После чего мама с подругой детально прошлись насчёт его внешности и его душевных качеств.
Уезжая в Англию, мама взяла с собой меховое боа, которое ненавидела больше всего в жизни. Оно было старое, уродливое и потёртое; мама называла боа Драконом, уверяя, что оно обвивает её шею, как дракон, стерегущий пленённую принцессу. Бабушка – мамина мама – упорно настаивала, чтобы дочь взяла боа с собой, так как с её чувствительным горлом, право, нельзя шутить с английским климатом.

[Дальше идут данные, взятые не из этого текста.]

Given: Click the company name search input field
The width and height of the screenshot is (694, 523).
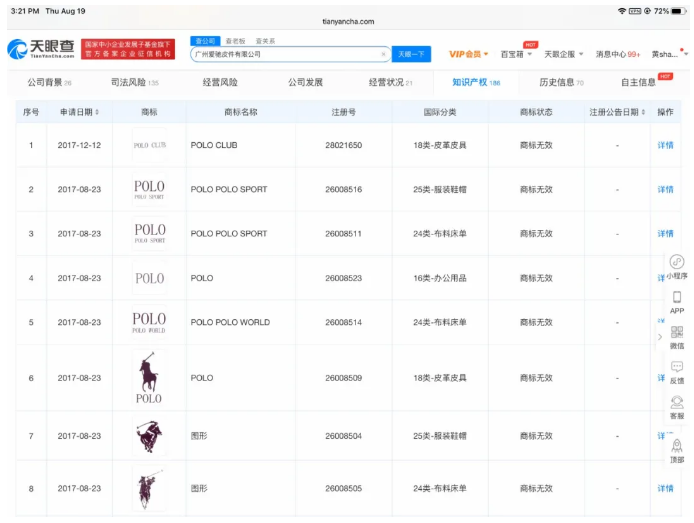Looking at the screenshot, I should point(284,54).
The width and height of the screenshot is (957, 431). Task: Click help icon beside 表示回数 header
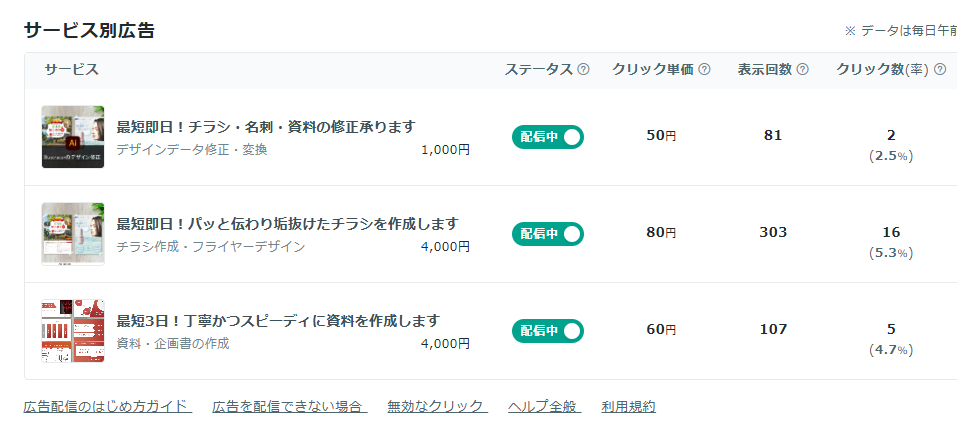click(x=803, y=70)
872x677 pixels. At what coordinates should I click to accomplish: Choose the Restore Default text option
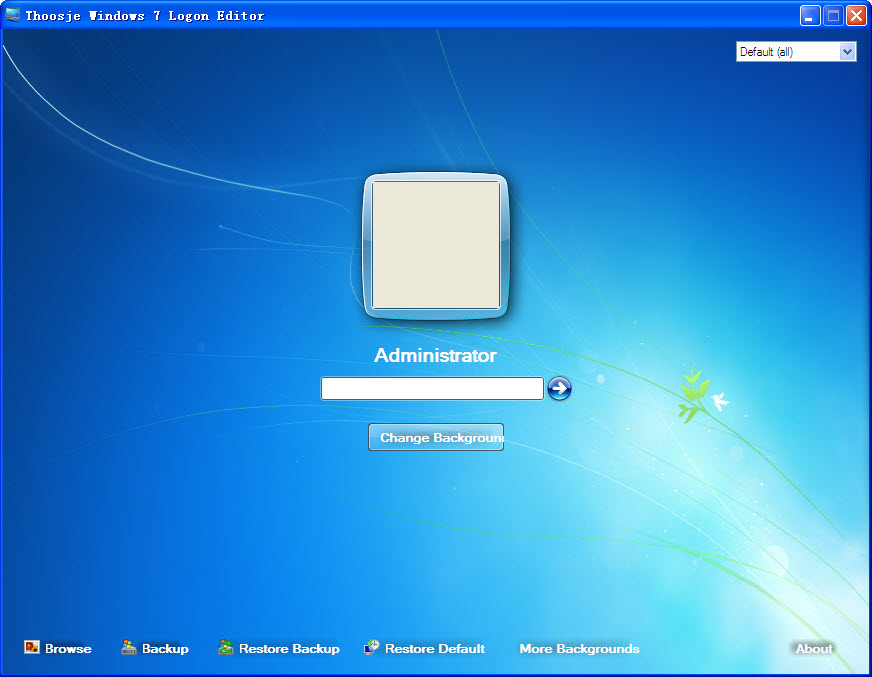pyautogui.click(x=435, y=649)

Всё-таки с самых первых дней пребывания на английской земле мама предпринимала энергичные попытки забыть где-нибудь Дракона. Она оставляла его в гостиницах и ресторанах, она уронила боа однажды на улице и позволила соскользнуть со своей шеи в такси, но было совершенно невозможно избавиться от него. В последнюю минуту всегда поспешно появлялась какая-нибудь услужливая душа с боа в руках. И маме приходилось благодарить и давать, как полагается, мелкую монету за труды.
Когда поезд прибыл на станцию в Оксфорде, мама сказала:
– Пусть матушка говорит что угодно, но я так долго мучилась с Драконом, что с ним надо покончить.
Взяв боа, она положила его в багажную сетку.
– Лежи здесь и с места не двигайся! Мир твоей памяти! – сказала мама и быстро вышла из вагона.
Подруге надо было выполнить какое-то поручение, и мама в ожидании её стояла одна на улице.
И вот тут… Кто шёл ей навстречу, если не читавший газету англичанин из их купе? В руках он держал мамино меховое боа. Учтиво поклонившись, он улыбнулся и на чистейшем шведском языке произнёс:
– Мне кажется, вам всё же необходимо взять боа. Не исключено, что в это время года вечера будут прохладные.
Отгадай, кто это был? Это был папа. И мама говорит, что весны, подобной той, в Оксфорде, ей никогда в жизни больше переживать не приходилось. И прежде чем весна сменилась летом, мама и папа были уже помолвлены.
Разумеется, мама ещё раньше много раз рассказывала нам об этом, но мы никогда не уставали слушать эту историю. Я только не могу понять, как наша мама могла сидеть там, в поезде, прямо против папы и не знать, что это – наш папа?!
– Зато я сразу же понял, что это – мама и что я её нашёл, – с довольным видом говорит папа.
– Да, яснее ясного, что ты сразу узнал маму, – вступает в разговор Йеркер. – Кто угодно бы это сделал. Хотел бы я, мама, тоже быть с тобой в поезде, я бы уж хорошенько застегнул на твоей шее Дракона.
Как ты думаешь, что вообще произошло с Драконом в дальнейшем? Думаешь, вероятно, что он одиноко пошёл навстречу горькой судьбе и был брошен где-нибудь в английской провинции? Ни в коем случае! Для Дракона началась новая эпоха, эпоха величия. Мама надела боа на шею в день своей помолвки, а затем Дракона торжественно повезли домой в Швецию. Теперь он, щедро посыпанный перцем от моли, хранится в коробке на чердаке. Но каждый год пятого мая, когда мама с папой празднуют день своей помолвки, его вынимают, и он красуется у мамы на шее, когда она выходит с папой из дома и они вместе обедают в ресторане в честь помолвки.
Пока мы болтали, время шло, и было уже довольно поздно. Под конец мама сыграла нам на пианино, играет она потрясающе. Моя заветная мечта – играть когда-нибудь так же хорошо, как и она, но я знаю, что это мне никогда не удастся. Сванте изо всех сил старается укрепить меня в этой мысли. Я обычно играю по нотам, которые называются «Pianoboken» – «Для фортепиано»; Сванте жирным красным карандашом перечеркнул букву «а» в слове «Piano».